Taking the line with "WOMEN (395, 65)" as the first and the line with "Potting soil (21, 2178)" as the last, set down exactly every line in that range from the entries below, and no more.
────────────────
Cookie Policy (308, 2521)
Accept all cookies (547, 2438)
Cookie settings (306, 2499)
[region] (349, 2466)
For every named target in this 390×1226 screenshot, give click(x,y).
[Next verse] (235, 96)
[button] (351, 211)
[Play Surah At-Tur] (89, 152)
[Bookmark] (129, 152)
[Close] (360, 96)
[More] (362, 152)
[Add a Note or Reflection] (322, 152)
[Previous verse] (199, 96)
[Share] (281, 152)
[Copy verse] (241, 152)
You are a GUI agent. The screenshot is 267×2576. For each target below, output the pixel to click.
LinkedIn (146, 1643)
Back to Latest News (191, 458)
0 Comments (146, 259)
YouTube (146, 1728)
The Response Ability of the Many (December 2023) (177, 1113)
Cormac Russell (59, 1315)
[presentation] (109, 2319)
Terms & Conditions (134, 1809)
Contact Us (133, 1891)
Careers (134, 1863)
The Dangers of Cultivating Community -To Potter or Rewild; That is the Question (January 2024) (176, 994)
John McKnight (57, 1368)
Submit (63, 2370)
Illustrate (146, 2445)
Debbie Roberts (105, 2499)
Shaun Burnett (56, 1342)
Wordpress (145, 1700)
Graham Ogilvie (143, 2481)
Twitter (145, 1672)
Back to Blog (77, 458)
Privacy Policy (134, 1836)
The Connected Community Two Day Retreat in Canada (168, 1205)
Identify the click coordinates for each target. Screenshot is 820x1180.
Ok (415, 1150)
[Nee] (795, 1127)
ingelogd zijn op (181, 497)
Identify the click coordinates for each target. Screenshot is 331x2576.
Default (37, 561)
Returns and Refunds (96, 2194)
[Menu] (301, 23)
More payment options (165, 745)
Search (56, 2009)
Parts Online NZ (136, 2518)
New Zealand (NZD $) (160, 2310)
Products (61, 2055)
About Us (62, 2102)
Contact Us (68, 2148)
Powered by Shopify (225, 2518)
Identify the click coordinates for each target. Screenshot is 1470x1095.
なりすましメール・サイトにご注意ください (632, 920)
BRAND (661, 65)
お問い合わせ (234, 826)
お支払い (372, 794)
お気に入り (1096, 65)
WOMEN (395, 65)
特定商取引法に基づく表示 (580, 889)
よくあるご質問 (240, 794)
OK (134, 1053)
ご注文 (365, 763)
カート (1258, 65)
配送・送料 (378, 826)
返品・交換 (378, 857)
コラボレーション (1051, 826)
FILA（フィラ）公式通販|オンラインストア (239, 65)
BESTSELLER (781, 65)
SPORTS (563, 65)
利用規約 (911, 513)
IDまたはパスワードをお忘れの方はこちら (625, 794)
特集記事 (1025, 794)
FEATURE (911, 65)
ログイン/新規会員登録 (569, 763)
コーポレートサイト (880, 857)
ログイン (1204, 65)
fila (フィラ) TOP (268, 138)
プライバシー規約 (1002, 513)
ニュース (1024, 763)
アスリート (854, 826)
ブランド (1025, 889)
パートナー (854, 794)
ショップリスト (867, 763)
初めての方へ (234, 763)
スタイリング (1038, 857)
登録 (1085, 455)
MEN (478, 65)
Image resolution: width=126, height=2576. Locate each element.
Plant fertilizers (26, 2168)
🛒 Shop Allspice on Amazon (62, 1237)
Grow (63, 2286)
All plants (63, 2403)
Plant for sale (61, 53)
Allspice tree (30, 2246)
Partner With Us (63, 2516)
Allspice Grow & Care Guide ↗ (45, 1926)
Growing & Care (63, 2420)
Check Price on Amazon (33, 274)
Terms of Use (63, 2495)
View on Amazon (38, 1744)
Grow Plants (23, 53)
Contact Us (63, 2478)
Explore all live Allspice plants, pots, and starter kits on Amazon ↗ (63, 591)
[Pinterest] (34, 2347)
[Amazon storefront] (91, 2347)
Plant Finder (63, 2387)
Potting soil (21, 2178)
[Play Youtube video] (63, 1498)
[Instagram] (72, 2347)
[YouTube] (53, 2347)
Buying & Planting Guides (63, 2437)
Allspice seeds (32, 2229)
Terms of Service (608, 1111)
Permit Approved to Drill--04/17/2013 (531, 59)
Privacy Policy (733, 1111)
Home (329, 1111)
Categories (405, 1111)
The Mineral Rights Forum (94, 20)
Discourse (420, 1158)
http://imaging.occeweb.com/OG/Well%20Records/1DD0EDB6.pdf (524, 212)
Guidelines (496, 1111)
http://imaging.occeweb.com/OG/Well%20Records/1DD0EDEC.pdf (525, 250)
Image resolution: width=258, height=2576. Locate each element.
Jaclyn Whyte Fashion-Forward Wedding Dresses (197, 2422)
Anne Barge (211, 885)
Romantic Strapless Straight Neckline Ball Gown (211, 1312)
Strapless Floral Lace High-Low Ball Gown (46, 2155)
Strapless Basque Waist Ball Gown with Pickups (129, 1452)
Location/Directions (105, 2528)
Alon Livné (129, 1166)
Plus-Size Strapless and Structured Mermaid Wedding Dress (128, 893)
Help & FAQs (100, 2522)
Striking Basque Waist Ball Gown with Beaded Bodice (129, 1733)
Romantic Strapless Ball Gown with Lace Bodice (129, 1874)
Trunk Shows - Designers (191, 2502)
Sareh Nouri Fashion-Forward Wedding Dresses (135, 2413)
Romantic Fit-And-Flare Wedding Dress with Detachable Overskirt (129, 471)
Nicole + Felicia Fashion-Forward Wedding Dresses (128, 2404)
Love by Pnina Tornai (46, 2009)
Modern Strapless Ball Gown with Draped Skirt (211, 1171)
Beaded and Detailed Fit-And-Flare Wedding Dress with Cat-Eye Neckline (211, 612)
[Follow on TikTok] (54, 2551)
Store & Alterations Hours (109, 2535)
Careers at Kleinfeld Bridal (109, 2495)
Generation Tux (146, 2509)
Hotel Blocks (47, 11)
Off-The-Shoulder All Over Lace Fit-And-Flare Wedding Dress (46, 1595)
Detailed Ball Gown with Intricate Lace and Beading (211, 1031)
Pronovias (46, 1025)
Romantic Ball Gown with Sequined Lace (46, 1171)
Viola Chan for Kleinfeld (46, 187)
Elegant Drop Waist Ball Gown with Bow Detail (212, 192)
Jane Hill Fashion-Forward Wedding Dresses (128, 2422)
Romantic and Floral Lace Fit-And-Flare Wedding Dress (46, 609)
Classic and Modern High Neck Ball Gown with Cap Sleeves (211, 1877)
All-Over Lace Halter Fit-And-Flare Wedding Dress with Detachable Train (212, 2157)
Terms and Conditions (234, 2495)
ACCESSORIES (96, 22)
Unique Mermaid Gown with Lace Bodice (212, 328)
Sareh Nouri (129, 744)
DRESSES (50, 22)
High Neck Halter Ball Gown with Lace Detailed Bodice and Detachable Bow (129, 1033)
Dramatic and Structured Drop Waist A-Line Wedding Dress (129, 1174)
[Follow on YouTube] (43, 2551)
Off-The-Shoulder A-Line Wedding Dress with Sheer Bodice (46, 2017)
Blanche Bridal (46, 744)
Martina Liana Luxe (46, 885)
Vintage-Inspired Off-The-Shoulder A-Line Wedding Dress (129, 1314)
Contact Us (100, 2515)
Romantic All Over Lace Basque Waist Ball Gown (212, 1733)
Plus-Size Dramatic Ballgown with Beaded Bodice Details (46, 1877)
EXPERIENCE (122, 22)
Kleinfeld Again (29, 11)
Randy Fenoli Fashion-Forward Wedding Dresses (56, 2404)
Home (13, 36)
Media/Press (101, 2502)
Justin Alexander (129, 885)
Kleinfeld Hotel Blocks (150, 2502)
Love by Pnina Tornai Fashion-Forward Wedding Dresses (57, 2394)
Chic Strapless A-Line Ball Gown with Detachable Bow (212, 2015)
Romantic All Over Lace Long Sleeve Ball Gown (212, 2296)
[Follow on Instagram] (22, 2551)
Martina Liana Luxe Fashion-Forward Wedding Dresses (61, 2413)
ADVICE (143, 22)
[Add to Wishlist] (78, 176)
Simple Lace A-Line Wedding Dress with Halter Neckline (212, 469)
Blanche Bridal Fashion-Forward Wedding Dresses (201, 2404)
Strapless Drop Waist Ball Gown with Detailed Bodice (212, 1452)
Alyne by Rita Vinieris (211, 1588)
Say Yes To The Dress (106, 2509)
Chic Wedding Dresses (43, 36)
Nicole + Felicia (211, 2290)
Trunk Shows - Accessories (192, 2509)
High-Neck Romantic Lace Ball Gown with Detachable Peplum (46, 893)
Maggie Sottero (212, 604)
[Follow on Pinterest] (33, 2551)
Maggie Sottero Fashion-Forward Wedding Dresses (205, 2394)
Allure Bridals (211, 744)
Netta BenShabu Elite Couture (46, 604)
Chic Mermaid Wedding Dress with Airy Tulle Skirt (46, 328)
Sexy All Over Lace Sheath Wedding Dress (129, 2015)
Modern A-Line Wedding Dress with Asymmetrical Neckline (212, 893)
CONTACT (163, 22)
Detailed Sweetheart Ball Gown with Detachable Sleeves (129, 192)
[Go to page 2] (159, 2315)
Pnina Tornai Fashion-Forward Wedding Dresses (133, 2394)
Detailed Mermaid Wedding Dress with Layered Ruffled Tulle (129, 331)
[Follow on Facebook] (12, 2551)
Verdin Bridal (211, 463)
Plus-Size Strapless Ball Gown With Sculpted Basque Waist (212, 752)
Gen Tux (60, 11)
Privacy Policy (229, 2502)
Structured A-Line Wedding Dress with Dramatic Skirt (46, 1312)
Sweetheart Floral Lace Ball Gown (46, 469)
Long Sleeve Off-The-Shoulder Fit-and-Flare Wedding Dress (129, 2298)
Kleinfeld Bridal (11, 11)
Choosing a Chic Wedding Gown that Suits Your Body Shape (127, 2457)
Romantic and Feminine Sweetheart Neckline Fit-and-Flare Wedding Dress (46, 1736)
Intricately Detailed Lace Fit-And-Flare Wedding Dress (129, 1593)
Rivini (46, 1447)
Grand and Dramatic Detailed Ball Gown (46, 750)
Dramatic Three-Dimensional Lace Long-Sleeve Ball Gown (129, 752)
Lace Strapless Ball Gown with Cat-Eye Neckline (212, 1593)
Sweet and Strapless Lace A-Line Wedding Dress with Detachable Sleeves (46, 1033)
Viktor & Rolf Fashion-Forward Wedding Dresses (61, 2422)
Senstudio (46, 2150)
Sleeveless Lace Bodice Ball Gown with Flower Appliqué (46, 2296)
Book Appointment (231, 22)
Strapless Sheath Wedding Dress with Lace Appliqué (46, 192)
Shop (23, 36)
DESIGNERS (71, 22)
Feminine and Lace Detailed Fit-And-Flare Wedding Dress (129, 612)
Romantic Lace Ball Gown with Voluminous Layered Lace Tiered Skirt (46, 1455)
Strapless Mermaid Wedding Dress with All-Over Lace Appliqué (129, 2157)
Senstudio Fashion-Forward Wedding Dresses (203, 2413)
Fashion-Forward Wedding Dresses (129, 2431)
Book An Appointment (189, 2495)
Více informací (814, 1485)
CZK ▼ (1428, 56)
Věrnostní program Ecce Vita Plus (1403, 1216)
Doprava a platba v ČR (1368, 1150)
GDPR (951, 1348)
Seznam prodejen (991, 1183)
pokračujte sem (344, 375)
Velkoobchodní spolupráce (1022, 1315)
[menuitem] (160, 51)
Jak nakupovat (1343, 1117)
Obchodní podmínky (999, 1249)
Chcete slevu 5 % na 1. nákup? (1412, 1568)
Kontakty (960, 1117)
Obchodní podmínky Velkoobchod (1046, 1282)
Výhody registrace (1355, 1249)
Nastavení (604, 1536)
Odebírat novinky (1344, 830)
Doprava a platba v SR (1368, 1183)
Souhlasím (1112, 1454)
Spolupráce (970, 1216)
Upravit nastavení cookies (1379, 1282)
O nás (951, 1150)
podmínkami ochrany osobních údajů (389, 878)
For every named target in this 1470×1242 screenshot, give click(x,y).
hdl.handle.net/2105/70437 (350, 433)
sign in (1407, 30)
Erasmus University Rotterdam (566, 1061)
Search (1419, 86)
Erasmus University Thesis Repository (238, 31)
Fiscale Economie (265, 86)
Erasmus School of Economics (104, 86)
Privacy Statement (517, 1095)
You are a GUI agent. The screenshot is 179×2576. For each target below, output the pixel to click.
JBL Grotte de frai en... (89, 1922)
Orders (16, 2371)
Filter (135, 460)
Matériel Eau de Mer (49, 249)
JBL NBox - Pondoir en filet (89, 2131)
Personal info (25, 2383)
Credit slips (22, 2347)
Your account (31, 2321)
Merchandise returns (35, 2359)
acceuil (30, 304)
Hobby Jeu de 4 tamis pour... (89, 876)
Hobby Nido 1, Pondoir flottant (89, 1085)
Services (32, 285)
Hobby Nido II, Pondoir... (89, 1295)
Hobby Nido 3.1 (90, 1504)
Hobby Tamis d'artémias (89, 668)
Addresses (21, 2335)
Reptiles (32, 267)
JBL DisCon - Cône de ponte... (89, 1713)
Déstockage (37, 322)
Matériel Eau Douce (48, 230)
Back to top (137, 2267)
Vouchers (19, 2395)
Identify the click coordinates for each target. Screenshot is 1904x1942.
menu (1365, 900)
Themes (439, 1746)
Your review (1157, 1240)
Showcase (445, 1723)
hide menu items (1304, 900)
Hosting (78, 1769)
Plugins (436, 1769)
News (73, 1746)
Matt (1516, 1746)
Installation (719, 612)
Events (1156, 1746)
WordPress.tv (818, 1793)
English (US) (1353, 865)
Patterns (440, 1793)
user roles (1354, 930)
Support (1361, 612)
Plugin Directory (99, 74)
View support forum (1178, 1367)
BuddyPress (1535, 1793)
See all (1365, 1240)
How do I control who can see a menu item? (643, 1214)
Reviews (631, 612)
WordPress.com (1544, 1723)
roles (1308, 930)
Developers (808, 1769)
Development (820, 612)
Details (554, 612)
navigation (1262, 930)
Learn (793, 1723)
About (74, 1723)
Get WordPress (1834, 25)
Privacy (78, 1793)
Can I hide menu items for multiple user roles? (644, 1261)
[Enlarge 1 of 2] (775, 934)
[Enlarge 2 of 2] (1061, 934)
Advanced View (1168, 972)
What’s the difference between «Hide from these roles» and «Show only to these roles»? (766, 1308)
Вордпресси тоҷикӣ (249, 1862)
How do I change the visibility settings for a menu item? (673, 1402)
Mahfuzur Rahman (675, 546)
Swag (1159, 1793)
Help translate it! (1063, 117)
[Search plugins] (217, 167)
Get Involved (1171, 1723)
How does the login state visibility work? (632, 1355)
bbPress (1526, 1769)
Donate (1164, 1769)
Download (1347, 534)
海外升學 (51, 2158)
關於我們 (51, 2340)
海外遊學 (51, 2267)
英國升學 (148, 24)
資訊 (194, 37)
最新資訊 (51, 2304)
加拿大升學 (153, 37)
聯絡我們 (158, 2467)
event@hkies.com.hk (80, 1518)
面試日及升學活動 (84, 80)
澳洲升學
────────────────
--- TASK SOLUTION ---
WOMEN (395, 65)
特定商取引法に基づく表示 (580, 889)
よくあるご質問 (240, 794)
OK (134, 1053)
ご注文 (365, 763)
カート (1258, 65)
配送・送料 (378, 826)
返品・交換 (378, 857)
コラボレーション (1051, 826)
FILA（フィラ）公式通販|オンラインストア (239, 65)
BESTSELLER (781, 65)
SPORTS (563, 65)
利用規約 (911, 513)
IDまたはパスワードをお忘れの方はこちら (625, 794)
特集記事 (1025, 794)
FEATURE (911, 65)
ログイン/新規会員登録 (569, 763)
コーポレートサイト (880, 857)
ログイン (1204, 65)
fila (フィラ) TOP (268, 138)
プライバシー規約 (1002, 513)
ニュース (1024, 763)
アスリート (854, 826)
ブランド (1025, 889)
パートナー (854, 794)
ショップリスト (867, 763)
初めての方へ (234, 763)
スタイリング (1038, 857)
登録 (1085, 455)
MEN (478, 65)
Image resolution: width=126, height=2576. Locate each element.
Plant fertilizers (26, 2168)
🛒 Shop Allspice on Amazon (62, 1237)
Grow (63, 2286)
All plants (63, 2403)
Plant for sale (61, 53)
Allspice tree (30, 2246)
Partner With Us (63, 2516)
Allspice Grow & Care Guide ↗ (45, 1926)
Growing & Care (63, 2420)
Check Price on Amazon (33, 274)
Terms of Use (63, 2495)
View on Amazon (38, 1744)
Grow Plants (23, 53)
Contact Us (63, 2478)
Explore all live Allspice plants, pots, and starter kits on Amazon ↗ (63, 591)
[Pinterest] (34, 2347)
[Amazon storefront] (91, 2347)
Plant Finder (63, 2387)
Potting soil (21, 2178)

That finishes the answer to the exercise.